Informar y opinar: por y para quién

 

Carola Minguet Civera
Doctora en CC. de la Información.
Responsable de Comunicación de la Universidad Católica de Valencia.


Informar y opinar: por y para quién.

 

 

 

 

 

 

En una tribuna reciente, José Francisco Serrano plantea cómo debería ser la información eclesial y señala claves interesantes al respecto. Una es entender el periodismo como una actividad finalista; es decir, el quid es la intención, no la potencia del medio; lo primero es el porqué y el para quiénes hacemos lo que hacemos. Ciertamente, con la que está cayendo, resulta pertinente interpelar sobre esta cuestión y la hago extensiva a la generación de opinión, también en el periodismo generalista.

La razón es que nos seguimos tragando el mantra según el cual los hechos son sagrados y las opiniones libres, aun cuando nos introduce en una falsa neutralidad que, en realidad, es una estafa al lector o al oyente. Libertad de opinión, sí, por supuesto. Pero que sea una opinión bien armada, que presuponga formación y reflexión, en la medida de lo posible. De lo contrario, traducirá una visión reduccionista de la actualidad y, cuando no se repara en el detalle, la realidad se desdibuja.

Y es que uno de los graves errores de nuestra época es que está generando personas absortas en su burbuja, que sólo alcanzan a relacionarse con otros que piensan igual y a atender únicamente opiniones miméticas. Juan Manuel de Prada dijo el otro día en una entrevista en la cadena SER que una vida plenamente humana es aquella en la que se conoce gente distinta a nosotros, que nos enseñan y a quienes podemos enseñar cosas. Estoy de acuerdo con su advertencia y la aterrizo al plano periodístico: no sólo es muy sano dirigirse y poder hacerse inteligible, incluso amable, a quienes disienten de la propia posición, sino que, si no se plantea así, uno se mueve en un periodismo de fórmula, prefabricado. Inhumano, por tanto.
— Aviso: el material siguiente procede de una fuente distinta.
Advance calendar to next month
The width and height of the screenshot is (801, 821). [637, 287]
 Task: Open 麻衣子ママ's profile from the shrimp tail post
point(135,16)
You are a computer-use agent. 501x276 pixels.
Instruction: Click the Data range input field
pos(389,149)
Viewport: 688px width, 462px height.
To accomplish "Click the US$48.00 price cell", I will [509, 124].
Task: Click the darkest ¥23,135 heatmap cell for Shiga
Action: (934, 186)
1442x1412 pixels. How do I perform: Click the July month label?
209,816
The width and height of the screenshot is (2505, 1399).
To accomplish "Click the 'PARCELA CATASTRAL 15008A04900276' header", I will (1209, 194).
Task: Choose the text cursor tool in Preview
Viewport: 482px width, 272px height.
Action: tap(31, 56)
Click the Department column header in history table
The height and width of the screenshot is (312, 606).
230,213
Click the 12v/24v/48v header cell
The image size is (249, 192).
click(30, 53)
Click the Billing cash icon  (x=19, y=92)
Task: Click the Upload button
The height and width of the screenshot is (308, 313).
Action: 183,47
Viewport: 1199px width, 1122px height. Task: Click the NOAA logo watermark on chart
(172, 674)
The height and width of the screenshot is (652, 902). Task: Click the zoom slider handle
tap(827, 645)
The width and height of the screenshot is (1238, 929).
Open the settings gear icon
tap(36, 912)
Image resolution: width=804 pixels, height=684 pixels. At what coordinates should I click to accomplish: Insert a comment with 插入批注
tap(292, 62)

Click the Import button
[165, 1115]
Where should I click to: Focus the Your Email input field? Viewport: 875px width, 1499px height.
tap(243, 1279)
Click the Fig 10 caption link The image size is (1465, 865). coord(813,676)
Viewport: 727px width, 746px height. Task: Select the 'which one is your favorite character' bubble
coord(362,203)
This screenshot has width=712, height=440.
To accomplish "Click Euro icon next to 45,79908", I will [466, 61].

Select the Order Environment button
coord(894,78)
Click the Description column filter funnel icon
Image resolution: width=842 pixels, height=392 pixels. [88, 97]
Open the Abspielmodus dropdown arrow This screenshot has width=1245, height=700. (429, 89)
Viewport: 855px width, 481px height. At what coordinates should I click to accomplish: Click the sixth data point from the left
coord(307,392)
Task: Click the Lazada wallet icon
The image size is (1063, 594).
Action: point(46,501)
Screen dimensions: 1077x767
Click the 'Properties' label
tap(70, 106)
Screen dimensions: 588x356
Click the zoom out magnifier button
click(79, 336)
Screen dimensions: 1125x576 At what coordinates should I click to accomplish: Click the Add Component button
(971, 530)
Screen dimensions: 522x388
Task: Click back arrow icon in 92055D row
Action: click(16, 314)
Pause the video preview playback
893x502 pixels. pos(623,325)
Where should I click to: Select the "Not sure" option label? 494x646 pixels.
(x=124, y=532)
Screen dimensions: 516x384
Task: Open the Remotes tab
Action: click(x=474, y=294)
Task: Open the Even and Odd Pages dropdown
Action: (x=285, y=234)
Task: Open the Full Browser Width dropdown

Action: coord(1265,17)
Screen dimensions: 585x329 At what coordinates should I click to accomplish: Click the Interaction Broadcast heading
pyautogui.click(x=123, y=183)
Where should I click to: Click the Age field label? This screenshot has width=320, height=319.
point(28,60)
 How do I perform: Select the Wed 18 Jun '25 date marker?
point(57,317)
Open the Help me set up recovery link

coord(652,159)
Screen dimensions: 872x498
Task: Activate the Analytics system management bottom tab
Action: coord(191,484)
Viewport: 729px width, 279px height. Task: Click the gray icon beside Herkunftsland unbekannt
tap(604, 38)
¿Cómo plantear, entonces, la opinión? No hay recetas ni un decálogo más allá de los códigos deontológicos, la verdad. A mi juicio, una premisa es pensar no sólo en los contemporáneos, aunque parezca antagónico en el periodismo, por eso de responder al hoy y al ahora. Y esto para evitar caer en el afán de complacer el pensamiento imperante y correr así el peligro de ser domesticado o sobornado. Al contrario, el periodista ha de reconocer las verdades (antropológicas, históricas…) pues son inamovibles y, desde ellas, tratar de descifrar lo que ocurre. Así, por ejemplo, no deja de sorprender que al leer tribunas que Chesterton publicó hace un siglo reconozcamos nuestro panorama social y político.

Por otro lado, porque en una cultura como la nuestra hay luces y penumbras, apremia usar la comunicación como una aldaba para golpear la puerta de la opinión pública que esté acomodada en un pesimismo furibundo, en una complacencia ilusa o enterrada en la apatía. Agradezco a algunos periodistas a los que sigo desde hace años que me siguen alertando de determinadas sombras, sobre todo de aquellas con las que nos cubren las ideologías modernas, que oscurecen y campan a sus anchas por la cultura, la política, la educación, la sociedad y, lamentablemente, también por la Iglesia, prometiendo paraísos terrenales e imponiendo dogmas falsos.

Se me ocurre un tercer supuesto, quizás demasiado personal. Lo que más me gusta de la literatura es que alumbra el misterio humano; de hecho, si un libro no lo hace, deja de interesarme. Resulta pretencioso atribuir dicho cometido a este oficio y arriesgada la comparativa (¡el periodismo no es literatura!). No obstante, a la medida de esta disciplina, con su lenguaje y sus códigos, ¿por qué no perseguir este fin? Apuntar alto no significa situarse en lo alto. La altura corresponde a la misión, no a quien la acomete desde el servicio.